### FRAGMENTO PROPORCIONADO:
------------------------------------------------------------------------

Lo más probable es que Trump salga sustancialmente incólume del actual enfrentamiento y que, con las modificaciones que considere oportunas –o que crea que los suyos van a comprar– prosiga adelante con su proyecto. Contra los musulmanes –menos los que sean sus socios o sus amigos–, contra la inmigración latinoamericana, contra las medidas para frenar el cambio climático, contra las prácticas comerciales que no convengan a lo que él entiende como intereses norteamericanos, y contra China. Quien crea que Trump es sólo un mal sueño pasajero está muy equivocado.
A la espera de ver qué impacto tiene todo eso en el actual orden internacional, que lo va a tener, cabe suponer que algo casi tan grave como eso ya se está produciendo. Hablamos del aliento que la agresividad del nuevo presidente norteamericano está dando a los muchos que en el resto del mundo comparten sus principios. La masacre que un xenófobo acaba de llevar a cabo en una mezquita de Quebec es un síntoma de eso. Pero las declaraciones a favor de Trump que han hecho ultraderechistas europeos y de otros continentes no es menos preocupante.

------------------------------------------------------------------------

### ORDEN DE TRABAJO 1:
Imprime sin cambios la parte del fragmento sobre Trump que va desde "A la espera" hasta "es menos preocupante.", ambos incluidos.
### ORDEN DE TRABAJO 2:
Responde a estas preguntas según el fragmento sobre Trump:
(a) ¿Qué país cierra la lista de aquello contra lo que Trump proseguirá su proyecto?
(b) ¿Qué se dice de quien crea que Trump es solo un mal sueño pasajero?
(c) ¿Dónde llevó a cabo un xenófobo una masacre?

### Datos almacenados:
------------------------------------------------------------------------

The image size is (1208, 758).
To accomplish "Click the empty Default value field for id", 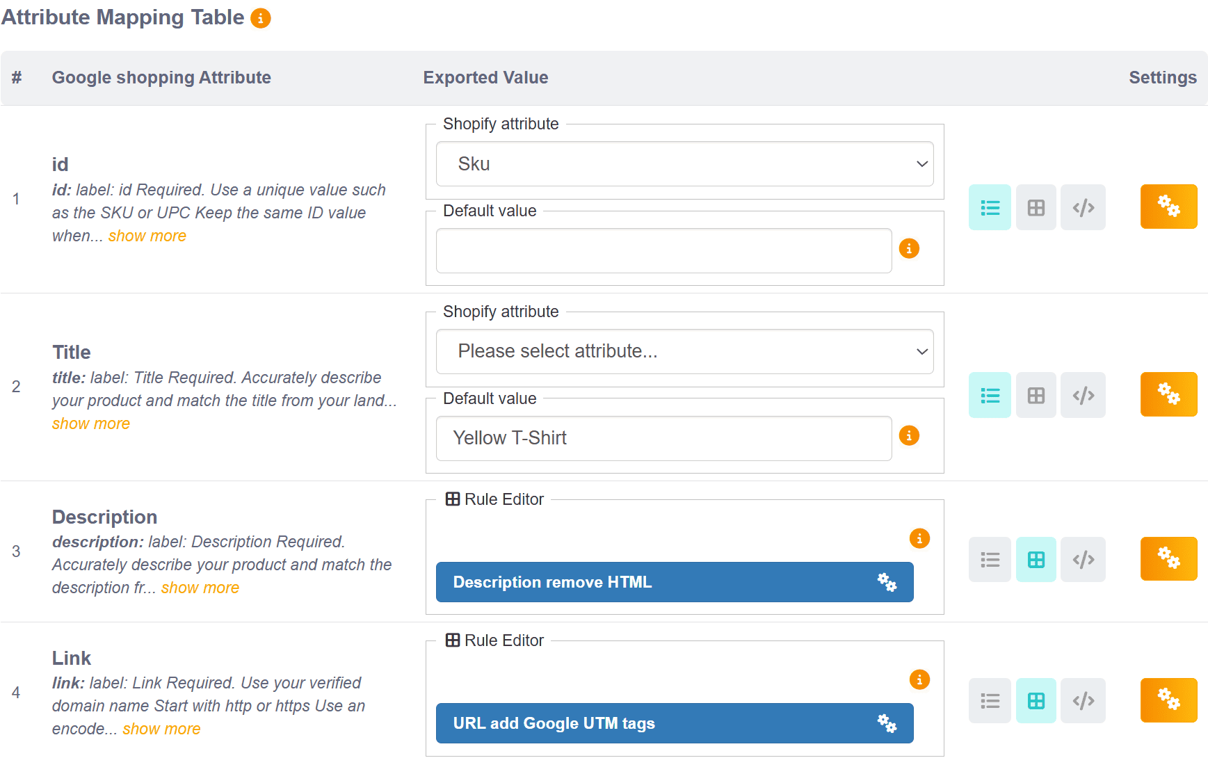I will pos(663,251).
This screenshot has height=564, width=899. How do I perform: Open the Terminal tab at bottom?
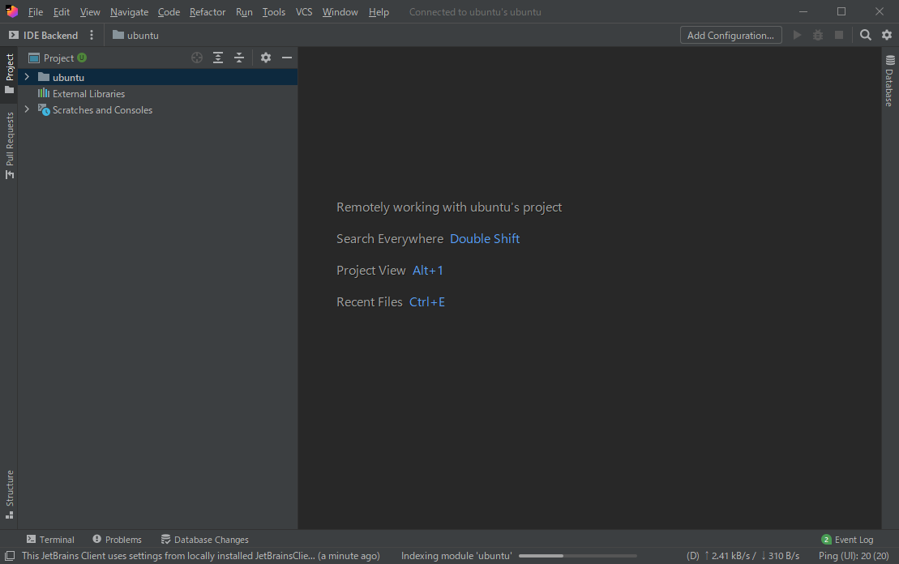(50, 540)
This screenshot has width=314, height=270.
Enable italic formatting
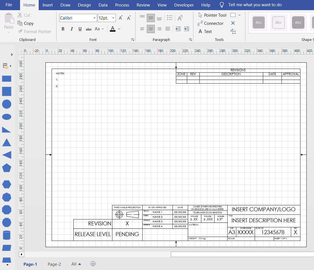(71, 29)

------------------------------------------------------------------------

### RESPUESTA 1:
A la espera de ver qué impacto tiene todo eso en el actual orden internacional, que lo va a tener, cabe suponer que algo casi tan grave como eso ya se está produciendo. Hablamos del aliento que la agresividad del nuevo presidente norteamericano está dando a los muchos que en el resto del mundo comparten sus principios. La masacre que un xenófobo acaba de llevar a cabo en una mezquita de Quebec es un síntoma de eso. Pero las declaraciones a favor de Trump que han hecho ultraderechistas europeos y de otros continentes no es menos preocupante.

### RESPUESTA 2:
(a) China.
(b) Que está muy equivocado.
(c) En una mezquita de Quebec.